BEGIN
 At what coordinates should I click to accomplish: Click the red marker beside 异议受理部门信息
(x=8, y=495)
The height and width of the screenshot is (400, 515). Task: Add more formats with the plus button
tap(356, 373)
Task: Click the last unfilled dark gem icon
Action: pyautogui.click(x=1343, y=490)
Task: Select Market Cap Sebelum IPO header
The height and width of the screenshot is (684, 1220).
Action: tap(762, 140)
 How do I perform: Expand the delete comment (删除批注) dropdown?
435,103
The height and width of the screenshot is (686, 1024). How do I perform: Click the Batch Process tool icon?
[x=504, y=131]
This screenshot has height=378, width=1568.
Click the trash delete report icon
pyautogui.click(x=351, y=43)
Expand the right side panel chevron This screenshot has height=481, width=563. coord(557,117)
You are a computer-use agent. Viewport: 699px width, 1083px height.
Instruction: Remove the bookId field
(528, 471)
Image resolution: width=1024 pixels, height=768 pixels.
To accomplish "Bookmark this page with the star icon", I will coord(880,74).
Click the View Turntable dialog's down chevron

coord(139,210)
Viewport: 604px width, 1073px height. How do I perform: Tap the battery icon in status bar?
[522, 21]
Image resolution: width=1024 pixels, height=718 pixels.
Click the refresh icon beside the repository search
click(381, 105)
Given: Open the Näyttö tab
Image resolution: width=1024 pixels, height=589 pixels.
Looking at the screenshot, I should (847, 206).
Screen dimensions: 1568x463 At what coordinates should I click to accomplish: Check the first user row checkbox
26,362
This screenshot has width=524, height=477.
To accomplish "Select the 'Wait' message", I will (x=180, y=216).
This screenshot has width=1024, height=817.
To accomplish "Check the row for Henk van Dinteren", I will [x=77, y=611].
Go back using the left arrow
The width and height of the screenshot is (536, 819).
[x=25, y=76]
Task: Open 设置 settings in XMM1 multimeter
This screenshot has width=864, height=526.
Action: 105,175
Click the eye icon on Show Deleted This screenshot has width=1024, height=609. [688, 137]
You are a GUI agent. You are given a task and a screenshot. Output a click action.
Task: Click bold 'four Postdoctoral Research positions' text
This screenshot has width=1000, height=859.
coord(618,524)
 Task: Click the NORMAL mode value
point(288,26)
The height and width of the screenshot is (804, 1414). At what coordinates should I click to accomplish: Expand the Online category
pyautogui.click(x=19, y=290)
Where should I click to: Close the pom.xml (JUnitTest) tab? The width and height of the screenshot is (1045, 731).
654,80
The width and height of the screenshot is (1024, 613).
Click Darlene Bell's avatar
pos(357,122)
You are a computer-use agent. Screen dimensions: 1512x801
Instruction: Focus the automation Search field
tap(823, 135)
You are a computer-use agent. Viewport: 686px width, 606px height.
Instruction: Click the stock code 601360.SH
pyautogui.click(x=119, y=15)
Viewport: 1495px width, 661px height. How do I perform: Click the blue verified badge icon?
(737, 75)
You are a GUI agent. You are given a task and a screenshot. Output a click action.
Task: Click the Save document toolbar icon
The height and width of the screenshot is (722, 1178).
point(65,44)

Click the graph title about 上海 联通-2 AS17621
END
TASK TO COMPLETE: Print, please, the lines from the first line of the material through the line that contains "Task: Click bold", exactly as written and with nothing added.

EXPECTED OUTPUT:
 At what coordinates should I click to accomplish: Click the red marker beside 异议受理部门信息
(x=8, y=495)
The height and width of the screenshot is (400, 515). Task: Add more formats with the plus button
tap(356, 373)
Task: Click the last unfilled dark gem icon
Action: pyautogui.click(x=1343, y=490)
Task: Select Market Cap Sebelum IPO header
The height and width of the screenshot is (684, 1220).
Action: tap(762, 140)
 How do I perform: Expand the delete comment (删除批注) dropdown?
435,103
The height and width of the screenshot is (686, 1024). How do I perform: Click the Batch Process tool icon?
[x=504, y=131]
This screenshot has height=378, width=1568.
Click the trash delete report icon
pyautogui.click(x=351, y=43)
Expand the right side panel chevron This screenshot has height=481, width=563. coord(557,117)
You are a computer-use agent. Viewport: 699px width, 1083px height.
Instruction: Remove the bookId field
(528, 471)
Image resolution: width=1024 pixels, height=768 pixels.
To accomplish "Bookmark this page with the star icon", I will coord(880,74).
Click the View Turntable dialog's down chevron

coord(139,210)
Viewport: 604px width, 1073px height. How do I perform: Tap the battery icon in status bar?
[522, 21]
Image resolution: width=1024 pixels, height=718 pixels.
Click the refresh icon beside the repository search
click(381, 105)
Given: Open the Näyttö tab
Image resolution: width=1024 pixels, height=589 pixels.
Looking at the screenshot, I should (847, 206).
Screen dimensions: 1568x463 At what coordinates should I click to accomplish: Check the first user row checkbox
26,362
This screenshot has width=524, height=477.
To accomplish "Select the 'Wait' message", I will (x=180, y=216).
This screenshot has width=1024, height=817.
To accomplish "Check the row for Henk van Dinteren", I will [x=77, y=611].
Go back using the left arrow
The width and height of the screenshot is (536, 819).
[x=25, y=76]
Task: Open 设置 settings in XMM1 multimeter
This screenshot has width=864, height=526.
Action: 105,175
Click the eye icon on Show Deleted This screenshot has width=1024, height=609. [688, 137]
You are a GUI agent. You are given a task and a screenshot. Output a click action.
Task: Click bold 'four Postdoctoral Research positions' text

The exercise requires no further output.